“Kingdom of the Planet of the Apes” begins 300 years after “War of the Planet of the Apes.” Apes are the superior beings after the majority of humans have been wiped out. The story follows Owen Teague as Noa, a young chimpanzee who is forced on a journey of self-discovery after his village comes under attack.
Production designer Daniel T. Dorrance needed to create two contrasting worlds: Eagle Clan, Noa’s home, a paradise-like village filled with greenery and peace. Plus, the production called for a harsher metallic world for Proxiumus Caesar, the ape who has kidnapped Noa’s mother and friends. “Nature takes over after a certain point, so how green would it be? What would a skyscraper look like? And I still wanted to give the audience something to recognize,” says Dorrance as he imagined a post-apocalyptic world.
Dorrance found an ideal location in New South Wales, Australia for Eagle Clan. He found a place that had an escarpment with a canyon wall behind it. Dorrance built a power tower and Eagle’s nest from wood and filled it with green and brown to create Eagle Clan’s paradise village setting.
Once the village comes under attack from a group of apes, Noa is forced to leave the safe space of his village and go in search of his family. All his life, he’s told not to enter a tunnel, it’s called the “Forbidden Zone,” but now, with his father dead and his family in need of rescuing he had to break all the rules. As he travels on horseback, he sees a city in ruins. Dorrance built a lot of the abandoned city sets, but then Weta FX stepped in, adding set extensions and scale to the background.
From there Noa journeys onwards to Proximus Caesar’s kingdom. The seaside setting was a callback to the original “Planet of the Apes.”
The kingdom is next to an abandoned military base, a vault that Proximus believes is filled with technology left behind by humans and holds the answer to the future – if only he can get inside.
Proximus Caesar’s kingdom is metal-themed, and his castle is a beached freight ship. Dorrance built the beached freight ship which sits near the water and was the size of a football field by length and width. “I built all the elements they interact with so that they come out of the side of the ship. I built 80 feet of the ship with the portal and big ramp coming down, so you could pan around and see the exterior of the bunker. I built the doorway and the concrete elements as you make your way around,” Dorrance explains, adding that it took 20 weeks to build. “It was a massive scale set.”

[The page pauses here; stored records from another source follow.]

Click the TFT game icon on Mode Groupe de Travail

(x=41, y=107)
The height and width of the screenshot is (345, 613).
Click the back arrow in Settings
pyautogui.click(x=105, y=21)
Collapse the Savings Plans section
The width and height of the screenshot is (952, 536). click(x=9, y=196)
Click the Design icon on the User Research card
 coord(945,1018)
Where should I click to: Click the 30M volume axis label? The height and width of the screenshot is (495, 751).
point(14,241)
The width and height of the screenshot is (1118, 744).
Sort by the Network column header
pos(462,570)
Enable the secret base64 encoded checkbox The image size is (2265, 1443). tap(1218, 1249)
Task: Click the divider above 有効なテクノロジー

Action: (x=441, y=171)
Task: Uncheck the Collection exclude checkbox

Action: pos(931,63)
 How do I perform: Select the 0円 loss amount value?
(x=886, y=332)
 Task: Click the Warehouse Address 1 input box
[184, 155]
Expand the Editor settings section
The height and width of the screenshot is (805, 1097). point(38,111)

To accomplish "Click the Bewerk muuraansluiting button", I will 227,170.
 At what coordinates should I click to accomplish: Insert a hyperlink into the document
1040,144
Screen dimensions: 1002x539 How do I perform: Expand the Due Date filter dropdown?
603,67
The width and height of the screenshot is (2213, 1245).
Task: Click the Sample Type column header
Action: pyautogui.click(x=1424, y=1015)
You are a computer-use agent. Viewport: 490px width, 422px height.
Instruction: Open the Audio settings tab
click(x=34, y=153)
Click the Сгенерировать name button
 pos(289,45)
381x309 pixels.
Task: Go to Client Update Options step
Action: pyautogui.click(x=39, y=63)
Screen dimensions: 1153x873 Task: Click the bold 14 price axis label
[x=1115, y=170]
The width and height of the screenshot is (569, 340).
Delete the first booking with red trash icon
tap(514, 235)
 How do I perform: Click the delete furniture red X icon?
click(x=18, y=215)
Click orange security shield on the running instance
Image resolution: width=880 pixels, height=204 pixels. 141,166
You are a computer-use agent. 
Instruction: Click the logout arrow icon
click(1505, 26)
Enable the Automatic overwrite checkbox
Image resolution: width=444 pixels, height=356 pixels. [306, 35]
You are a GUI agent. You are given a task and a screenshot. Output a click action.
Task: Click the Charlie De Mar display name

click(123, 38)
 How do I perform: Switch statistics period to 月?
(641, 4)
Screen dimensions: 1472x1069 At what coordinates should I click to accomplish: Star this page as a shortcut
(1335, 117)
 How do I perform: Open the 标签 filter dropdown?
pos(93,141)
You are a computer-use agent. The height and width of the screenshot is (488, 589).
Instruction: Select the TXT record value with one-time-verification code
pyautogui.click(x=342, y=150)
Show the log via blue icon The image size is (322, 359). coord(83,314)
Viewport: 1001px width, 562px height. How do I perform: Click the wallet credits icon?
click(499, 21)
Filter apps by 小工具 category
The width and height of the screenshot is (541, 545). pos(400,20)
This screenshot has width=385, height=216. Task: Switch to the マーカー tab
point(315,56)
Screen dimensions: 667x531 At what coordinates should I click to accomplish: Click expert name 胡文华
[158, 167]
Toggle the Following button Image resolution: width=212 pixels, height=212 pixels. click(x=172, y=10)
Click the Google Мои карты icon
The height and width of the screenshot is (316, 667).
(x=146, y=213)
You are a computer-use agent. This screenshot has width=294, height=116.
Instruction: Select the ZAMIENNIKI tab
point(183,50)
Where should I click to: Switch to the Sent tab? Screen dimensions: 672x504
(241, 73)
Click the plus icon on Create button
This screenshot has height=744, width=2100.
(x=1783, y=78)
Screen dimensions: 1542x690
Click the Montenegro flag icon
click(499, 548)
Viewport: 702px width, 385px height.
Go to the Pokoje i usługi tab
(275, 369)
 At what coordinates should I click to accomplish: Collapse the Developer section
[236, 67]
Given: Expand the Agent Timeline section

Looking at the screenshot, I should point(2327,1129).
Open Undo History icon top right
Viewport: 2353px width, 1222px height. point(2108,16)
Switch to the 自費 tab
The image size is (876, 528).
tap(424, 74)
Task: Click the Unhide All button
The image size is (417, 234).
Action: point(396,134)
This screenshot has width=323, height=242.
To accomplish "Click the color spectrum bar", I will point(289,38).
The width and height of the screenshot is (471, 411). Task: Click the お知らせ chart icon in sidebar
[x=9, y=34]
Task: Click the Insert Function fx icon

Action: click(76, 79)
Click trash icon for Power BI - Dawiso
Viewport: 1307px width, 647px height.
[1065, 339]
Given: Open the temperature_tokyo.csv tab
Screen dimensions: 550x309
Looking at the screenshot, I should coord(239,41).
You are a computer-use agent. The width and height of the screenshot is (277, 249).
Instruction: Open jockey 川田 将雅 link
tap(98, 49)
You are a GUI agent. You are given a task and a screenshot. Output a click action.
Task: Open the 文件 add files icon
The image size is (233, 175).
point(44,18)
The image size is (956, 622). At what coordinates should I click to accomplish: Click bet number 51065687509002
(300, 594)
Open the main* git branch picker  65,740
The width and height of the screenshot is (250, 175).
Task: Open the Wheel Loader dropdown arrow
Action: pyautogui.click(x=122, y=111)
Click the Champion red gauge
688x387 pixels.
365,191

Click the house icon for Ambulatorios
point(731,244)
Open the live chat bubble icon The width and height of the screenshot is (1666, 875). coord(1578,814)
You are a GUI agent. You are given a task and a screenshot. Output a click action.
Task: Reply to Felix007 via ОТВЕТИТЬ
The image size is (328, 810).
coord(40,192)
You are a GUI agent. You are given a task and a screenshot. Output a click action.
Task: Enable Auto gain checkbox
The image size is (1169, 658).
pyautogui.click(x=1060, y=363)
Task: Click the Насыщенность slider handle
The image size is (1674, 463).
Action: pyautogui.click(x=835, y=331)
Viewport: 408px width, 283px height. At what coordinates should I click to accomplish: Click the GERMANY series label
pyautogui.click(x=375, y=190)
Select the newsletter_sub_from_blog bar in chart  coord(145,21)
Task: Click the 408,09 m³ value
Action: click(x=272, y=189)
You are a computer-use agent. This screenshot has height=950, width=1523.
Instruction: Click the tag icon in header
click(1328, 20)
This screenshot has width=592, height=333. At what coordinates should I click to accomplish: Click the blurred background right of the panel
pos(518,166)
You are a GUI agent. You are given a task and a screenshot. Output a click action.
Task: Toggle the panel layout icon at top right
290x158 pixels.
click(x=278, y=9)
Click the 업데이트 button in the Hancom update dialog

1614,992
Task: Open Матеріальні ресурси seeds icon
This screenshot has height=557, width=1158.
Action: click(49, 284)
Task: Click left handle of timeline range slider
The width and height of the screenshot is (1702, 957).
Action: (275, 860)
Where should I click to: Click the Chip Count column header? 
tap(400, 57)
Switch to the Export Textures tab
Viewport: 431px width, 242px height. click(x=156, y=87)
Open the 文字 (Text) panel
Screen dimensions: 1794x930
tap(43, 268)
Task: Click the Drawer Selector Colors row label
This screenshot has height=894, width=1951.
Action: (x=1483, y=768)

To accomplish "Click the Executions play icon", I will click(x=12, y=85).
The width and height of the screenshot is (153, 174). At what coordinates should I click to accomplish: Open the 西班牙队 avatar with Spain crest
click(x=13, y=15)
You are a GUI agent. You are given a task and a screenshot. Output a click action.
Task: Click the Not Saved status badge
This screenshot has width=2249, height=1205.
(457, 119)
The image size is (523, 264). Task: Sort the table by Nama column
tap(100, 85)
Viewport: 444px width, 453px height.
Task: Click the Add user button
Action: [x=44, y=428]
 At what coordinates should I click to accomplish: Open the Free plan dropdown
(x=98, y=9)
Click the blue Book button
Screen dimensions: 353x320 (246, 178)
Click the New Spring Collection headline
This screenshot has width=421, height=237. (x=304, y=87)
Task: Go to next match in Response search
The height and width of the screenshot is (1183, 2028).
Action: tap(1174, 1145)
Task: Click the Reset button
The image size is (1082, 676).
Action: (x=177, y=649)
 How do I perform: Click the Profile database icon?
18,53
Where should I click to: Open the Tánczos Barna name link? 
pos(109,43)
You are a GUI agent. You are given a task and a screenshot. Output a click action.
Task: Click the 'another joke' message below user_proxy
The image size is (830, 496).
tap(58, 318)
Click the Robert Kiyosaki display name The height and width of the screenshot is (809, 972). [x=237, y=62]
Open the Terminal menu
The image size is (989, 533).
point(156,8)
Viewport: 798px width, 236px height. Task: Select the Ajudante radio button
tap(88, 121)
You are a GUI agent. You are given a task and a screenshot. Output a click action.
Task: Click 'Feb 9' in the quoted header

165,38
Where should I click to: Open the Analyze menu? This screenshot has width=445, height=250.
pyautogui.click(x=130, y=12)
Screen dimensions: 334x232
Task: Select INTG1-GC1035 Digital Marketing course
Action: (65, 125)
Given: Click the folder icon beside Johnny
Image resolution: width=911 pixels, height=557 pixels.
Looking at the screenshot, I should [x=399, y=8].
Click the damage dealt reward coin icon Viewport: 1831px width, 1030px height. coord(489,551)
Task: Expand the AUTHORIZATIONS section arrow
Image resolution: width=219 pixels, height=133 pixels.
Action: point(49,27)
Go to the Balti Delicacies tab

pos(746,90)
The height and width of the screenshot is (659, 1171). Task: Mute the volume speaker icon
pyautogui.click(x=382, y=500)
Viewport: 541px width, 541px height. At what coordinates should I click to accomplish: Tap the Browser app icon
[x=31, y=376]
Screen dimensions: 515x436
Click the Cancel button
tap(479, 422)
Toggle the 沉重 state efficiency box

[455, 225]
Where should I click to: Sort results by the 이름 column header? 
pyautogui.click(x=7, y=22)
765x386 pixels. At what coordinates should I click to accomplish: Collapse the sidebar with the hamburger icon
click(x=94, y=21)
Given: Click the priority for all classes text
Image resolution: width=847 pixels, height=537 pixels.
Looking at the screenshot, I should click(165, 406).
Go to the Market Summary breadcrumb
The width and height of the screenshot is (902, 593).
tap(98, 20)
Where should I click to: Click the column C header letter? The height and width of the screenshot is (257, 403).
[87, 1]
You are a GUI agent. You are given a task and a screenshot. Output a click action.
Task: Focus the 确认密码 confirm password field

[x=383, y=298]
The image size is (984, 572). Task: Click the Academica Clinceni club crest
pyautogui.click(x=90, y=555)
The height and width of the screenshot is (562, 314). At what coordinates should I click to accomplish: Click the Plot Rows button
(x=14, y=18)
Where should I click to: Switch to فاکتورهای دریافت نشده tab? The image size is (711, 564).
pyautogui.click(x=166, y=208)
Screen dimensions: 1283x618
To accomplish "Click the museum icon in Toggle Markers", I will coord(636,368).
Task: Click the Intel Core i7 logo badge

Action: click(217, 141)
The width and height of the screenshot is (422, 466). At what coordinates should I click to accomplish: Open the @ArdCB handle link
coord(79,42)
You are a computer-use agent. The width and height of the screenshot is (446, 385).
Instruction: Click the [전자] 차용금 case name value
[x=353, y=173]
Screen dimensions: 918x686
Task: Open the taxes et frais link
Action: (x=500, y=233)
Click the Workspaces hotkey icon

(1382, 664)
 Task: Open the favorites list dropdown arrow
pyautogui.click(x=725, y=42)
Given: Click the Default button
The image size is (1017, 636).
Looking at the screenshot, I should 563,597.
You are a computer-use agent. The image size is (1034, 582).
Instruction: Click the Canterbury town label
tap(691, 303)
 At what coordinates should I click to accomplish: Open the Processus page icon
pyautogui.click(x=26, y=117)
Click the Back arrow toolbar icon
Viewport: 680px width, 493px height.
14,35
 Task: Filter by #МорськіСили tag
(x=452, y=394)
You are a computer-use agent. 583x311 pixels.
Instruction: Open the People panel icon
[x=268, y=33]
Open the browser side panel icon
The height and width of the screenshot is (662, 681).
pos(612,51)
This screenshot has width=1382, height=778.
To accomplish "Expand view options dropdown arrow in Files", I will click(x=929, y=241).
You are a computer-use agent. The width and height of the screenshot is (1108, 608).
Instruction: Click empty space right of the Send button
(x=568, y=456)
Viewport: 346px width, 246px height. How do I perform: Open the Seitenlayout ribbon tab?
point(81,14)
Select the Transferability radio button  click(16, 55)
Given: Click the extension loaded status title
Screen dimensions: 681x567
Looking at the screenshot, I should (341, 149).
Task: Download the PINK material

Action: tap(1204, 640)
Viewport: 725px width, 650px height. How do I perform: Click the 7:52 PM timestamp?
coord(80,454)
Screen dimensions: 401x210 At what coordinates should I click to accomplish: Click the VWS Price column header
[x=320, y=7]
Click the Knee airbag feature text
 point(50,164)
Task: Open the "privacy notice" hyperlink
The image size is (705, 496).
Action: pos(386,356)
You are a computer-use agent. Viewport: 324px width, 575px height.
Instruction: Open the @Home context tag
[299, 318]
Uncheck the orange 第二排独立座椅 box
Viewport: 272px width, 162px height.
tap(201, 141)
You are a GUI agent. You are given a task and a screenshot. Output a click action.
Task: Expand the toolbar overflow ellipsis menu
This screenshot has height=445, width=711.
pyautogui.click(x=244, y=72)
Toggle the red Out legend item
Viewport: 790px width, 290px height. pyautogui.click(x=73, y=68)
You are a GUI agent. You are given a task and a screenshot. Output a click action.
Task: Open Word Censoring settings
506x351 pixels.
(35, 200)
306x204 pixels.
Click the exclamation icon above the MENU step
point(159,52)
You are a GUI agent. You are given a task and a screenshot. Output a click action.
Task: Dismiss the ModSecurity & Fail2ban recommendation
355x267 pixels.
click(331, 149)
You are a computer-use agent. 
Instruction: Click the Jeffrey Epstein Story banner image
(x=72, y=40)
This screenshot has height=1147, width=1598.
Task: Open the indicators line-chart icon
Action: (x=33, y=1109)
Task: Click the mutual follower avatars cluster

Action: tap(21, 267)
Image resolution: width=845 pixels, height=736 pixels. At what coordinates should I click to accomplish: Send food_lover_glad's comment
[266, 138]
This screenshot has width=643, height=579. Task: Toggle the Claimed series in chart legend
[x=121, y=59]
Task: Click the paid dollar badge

Director Wes Ball wanted there to be as much in-camera filming as possible, so Dorrance made sure the environments were real since there was heavy CG to transform the actors.
Dorrance adds, “The ship had sharp ends, shards, and rusty metals. You even see it on the rusty metals, the costumes and the armor. The idea was the apes took the ship apart and are using it for weapons, and built the levee from that metal.”
In contrast to Eagle Clan, this world was rusty red and harsh. “There was nothing soft about it. Wes likes to say, ‘This is the Bronze age,” says Dorrance.